Abstract Archives of the RSNA, 2007
LL-GU2155-B06
Multiparametric MR Imaging of the Prostate with Step-section Histopathology Correlation
Scientific Posters
Presented on November 25, 2007
Presented as part of LL-GU-B: Genitourinary
Rao P. Gullapalli PhD, Presenter: Nothing to Disclose
Khan Mohammad Siddiqui MD, Abstract Co-Author: Partner, iVirtuoso, Inc, Baltimore, MD
Medical Advisory Board, General Electric Company, Barrington, IL
Research Consultant, Mercury Computer Systems, Inc, Chelmsford, MA
Bao Zhang, Abstract Co-Author: Nothing to Disclose
Danniele Holanda MD, Abstract Co-Author: Nothing to Disclose
Steven Roys, Abstract Co-Author: Nothing to Disclose
John Papadimitriou MD, PhD, Abstract Co-Author: Nothing to Disclose
James Borin PhD, Abstract Co-Author: Nothing to Disclose
Harris Yfantis MD, Abstract Co-Author: Nothing to Disclose
Michael Naslund MD, PhD, Abstract Co-Author: Nothing to Disclose
Eliot Lawrence Siegel MD, Abstract Co-Author: Nothing to Disclose
et al, Abstract Co-Author: Nothing to Disclose
et al, Abstract Co-Author: Nothing to Disclose
Advanced MRI techniques such as spectroscopy, dynamic contrast enhanced (DCE) imaging and diffusion tensor imaging (DTI) have shown to be independently effective in prostate cancer (PCa) detection. To determine the efficacy of the combined use of these techniques, we performed a multiparametric study to evaluate the sensitivity and specificity of PCa detection and compared with step section histology.
14 patients diagnosed with PCa (age 44-68; PSA 0.5-14ng/ml) that elected for radical prostatectomy were enrolled in the study. T2 weighted images, 3D-CSI covering the entire prostate, DCE-MRI, DTI with six directional diffusion weighting, and T2 mapping using a CPMG acquisition were acquired on a 1.5T Siemens system. Anatomic images of the ex-vivo prostate were obtained to assist in cancer localization with pathology findings. Ktrans maps were obtained from the DCE data. Cho+Cr/Cit map was computed from MRSI data. Apparent diffusion coefficient and fractional anisotropy maps were made from the DTI data. From continuous axial 3mm step-sections of the prostate specimen H&E stained pathology slides were made. In vivo images, ex vivo MR images & the digitized cut prostate slices were registered to each other to facilitate radiology/pathology correlation. ROC analysis was performed between the pathology findings and each of the imaging techniques and their combinations.
Focal cancer regions larger than 16mm3 were well delineated by the T2 and Ktrans maps.
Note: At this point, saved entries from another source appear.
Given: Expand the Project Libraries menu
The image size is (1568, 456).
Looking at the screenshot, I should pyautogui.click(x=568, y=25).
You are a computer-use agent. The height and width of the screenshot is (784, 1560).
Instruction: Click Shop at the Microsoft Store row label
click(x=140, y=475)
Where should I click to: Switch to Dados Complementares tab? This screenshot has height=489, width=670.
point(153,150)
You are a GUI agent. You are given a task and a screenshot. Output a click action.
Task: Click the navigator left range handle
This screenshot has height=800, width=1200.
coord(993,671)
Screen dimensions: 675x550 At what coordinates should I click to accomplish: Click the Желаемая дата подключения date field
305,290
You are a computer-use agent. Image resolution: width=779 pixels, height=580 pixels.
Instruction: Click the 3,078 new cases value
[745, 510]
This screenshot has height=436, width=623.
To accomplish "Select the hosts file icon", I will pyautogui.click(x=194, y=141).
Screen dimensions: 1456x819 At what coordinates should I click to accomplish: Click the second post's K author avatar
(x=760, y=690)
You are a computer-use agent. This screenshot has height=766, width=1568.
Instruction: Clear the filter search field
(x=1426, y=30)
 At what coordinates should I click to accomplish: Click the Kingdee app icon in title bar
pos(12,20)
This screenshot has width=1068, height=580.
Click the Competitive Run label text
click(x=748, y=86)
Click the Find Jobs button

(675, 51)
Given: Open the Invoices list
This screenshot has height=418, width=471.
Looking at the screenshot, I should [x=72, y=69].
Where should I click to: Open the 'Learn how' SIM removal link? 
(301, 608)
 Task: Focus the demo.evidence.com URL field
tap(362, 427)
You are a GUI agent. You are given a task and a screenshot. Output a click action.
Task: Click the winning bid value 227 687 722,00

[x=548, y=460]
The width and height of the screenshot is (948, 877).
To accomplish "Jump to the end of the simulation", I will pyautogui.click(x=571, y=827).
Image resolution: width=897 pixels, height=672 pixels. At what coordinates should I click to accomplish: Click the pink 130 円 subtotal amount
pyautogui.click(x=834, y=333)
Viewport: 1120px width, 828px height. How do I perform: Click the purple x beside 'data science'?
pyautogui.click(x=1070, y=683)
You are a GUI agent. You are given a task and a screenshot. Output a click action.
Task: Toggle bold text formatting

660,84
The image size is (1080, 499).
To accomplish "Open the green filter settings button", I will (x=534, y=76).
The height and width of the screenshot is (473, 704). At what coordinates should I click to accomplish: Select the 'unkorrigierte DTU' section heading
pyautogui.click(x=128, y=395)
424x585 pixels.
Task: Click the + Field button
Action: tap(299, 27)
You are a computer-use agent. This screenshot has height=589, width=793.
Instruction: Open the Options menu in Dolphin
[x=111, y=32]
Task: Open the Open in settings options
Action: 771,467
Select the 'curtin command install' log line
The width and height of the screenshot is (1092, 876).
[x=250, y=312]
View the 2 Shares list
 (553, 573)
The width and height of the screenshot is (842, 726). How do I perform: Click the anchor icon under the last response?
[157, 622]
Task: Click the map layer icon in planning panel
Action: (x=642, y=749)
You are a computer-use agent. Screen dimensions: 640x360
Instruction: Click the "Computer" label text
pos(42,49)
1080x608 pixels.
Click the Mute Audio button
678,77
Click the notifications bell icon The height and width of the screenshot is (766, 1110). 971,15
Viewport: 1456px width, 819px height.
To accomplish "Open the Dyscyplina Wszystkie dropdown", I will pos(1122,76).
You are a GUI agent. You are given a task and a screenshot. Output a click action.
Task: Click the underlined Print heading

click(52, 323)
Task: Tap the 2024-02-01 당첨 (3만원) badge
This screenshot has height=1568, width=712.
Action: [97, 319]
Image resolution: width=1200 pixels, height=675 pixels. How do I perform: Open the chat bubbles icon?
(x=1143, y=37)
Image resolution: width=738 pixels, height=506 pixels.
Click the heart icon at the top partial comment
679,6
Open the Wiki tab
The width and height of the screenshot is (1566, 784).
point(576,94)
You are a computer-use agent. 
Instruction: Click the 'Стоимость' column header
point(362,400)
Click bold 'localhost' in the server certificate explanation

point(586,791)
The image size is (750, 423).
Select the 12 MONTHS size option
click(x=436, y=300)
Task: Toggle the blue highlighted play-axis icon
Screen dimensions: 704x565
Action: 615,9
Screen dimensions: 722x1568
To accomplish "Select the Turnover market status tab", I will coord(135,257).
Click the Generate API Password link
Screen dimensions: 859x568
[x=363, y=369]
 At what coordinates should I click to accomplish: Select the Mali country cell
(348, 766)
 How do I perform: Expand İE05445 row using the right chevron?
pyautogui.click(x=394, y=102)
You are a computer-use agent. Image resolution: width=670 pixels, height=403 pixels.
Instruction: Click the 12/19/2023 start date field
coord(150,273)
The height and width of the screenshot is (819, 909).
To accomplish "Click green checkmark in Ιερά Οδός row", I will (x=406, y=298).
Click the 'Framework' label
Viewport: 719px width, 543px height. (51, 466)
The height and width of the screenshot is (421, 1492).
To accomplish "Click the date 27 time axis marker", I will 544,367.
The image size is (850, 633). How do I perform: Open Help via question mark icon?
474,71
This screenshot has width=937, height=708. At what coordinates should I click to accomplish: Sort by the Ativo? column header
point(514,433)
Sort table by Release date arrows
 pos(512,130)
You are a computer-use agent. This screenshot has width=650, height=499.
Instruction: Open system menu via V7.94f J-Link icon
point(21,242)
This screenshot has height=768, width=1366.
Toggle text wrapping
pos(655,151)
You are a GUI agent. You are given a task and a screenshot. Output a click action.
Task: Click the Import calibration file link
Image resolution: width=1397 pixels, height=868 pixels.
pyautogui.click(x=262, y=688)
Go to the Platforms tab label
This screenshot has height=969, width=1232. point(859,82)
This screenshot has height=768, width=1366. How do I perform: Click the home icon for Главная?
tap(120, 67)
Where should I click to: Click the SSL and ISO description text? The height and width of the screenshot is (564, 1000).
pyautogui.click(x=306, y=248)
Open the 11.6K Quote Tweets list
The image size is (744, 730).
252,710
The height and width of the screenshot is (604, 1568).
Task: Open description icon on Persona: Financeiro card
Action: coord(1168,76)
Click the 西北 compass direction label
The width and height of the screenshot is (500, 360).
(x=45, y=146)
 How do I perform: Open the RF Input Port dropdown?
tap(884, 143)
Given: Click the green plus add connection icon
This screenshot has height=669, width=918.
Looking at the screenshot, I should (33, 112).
Although Ktrans maps revealed a significant difference between normal and abnormal tissue (p<0.001), the maps were not sensitive to changes in the grade of the tumors. DTI was able to reveal lesions larger than 40mm3. While MR spectroscopy showed excellent correlation with histology its sensitivity was low with lesions smaller than 0.3cc.
Our results demonstrate that multi-parametric MRI approach can improve the accuracy of PCa detection. The combination of each of the techniques increased the sensitivity and specificity from 72% & 80% respectively to 90% & 89% respectively when compared with normal MRI findings alone.
Addition of advanced MRI techniques improves the sensitivity and specificity of PCa detection.
Gullapalli, R,
Siddiqui, K,
Zhang, B,
Holanda, D,
Roys, S,
Papadimitriou, J,
Borin, J,
Yfantis, H,
Naslund, M,
Siegel, E,
et al, ,
et al, ,
Multiparametric MR Imaging of the Prostate with Step-section Histopathology Correlation. Radiological Society of North America 2007 Scientific Assembly and Annual Meeting, November 25 - November 30, 2007 ,Chicago IL.